By Greenhill.
SON of Sir John Cooper of Rockbourne, county Hants, by Anne, daughter and sole heir of Sir Anthony Ashley, Bart., of Wimborne St. Giles, county Dorset, where the future Chancellor was born.
In his Autobiography he describes his mother of ‘low stature,’ as was also the aforesaid Sir Anthony, ‘a large mind, but his person of the lowest,’ while his own father was ‘lovely and graceful in mind and person, neither too high nor too low,’ therefore the pigmy body of which Dryden speaks must have been inherited from the maternal side.
Sir Anthony was delighted with his grandson; and although at the time of the infant’s birth the septuagenarian was on the point of espousing a young wife, his affection was in nowise diminished for his daughter, or her boy.
Lady Cooper and her father died within six months of each other. Sir John married again, a daughter of Sir Charles Morrison, of Cassiobury, county Herts, by whom he had several children. He died in 1631, leaving the little Anthony bereft of both parents, with large but much-encumbered estates, and lawsuits pending.
Many of his own relations being most inimical to his interests, Anthony went with his brother and sister to reside with Sir Daniel Norton, one of his trustees, who—we once more quote the Autobiography—‘took me to London, thinking my presence might work some compassion on those who ought to have been my friends.’
He refers to the suit in which they were now engaged.
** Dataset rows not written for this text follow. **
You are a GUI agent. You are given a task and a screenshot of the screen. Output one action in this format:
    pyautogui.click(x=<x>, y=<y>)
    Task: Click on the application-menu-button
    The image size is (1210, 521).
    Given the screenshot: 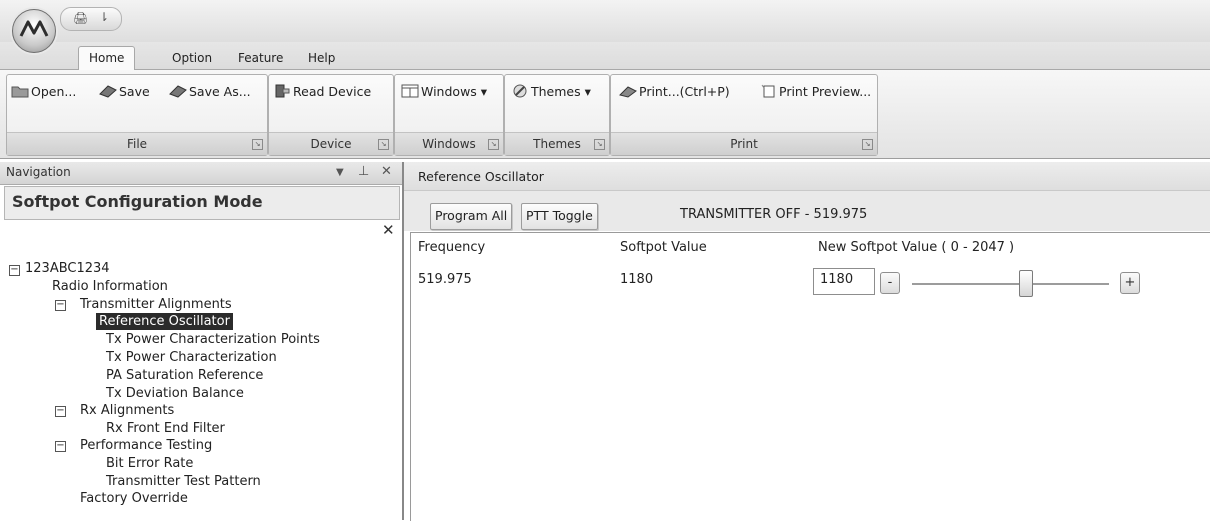 What is the action you would take?
    pyautogui.click(x=34, y=31)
The boy must have had a winning way with him (as the old saying goes), for, when only thirteen, he went of his own accord to Noy, the Solicitor-General, and entreated his assistance as the friend of his grandfather. Noy was deeply touched, took up the case warmly, and gained one suit in the Court of Wards, stoutly refusing to take any fee whatever.
After Sir Daniel Norton’s death, Anthony went to live with an uncle, Mr. Tooker, near Salisbury, though it was supposed Lady Norton would gladly have kept him under her roof, with a view to a match with one of her daughters. He says himself: ‘Had it not been for the state of my litigious fortune, the young lady’s sweet disposition had made me look no farther for a wife.’
In 1637 he went to Exeter College, Oxford, where he ‘made such rapid strides in learning as to be accounted the most prodigious youth in the whole University.’ By his own showing, he was popular with his companions and well satisfied with himself,—indeed, a general spirit of self-complacency pervades these pages. In little more than a year he went to Lincoln’s Inn, where he appears to have found the theatres, fencing galleries, and the like, more to his taste than the study of the law.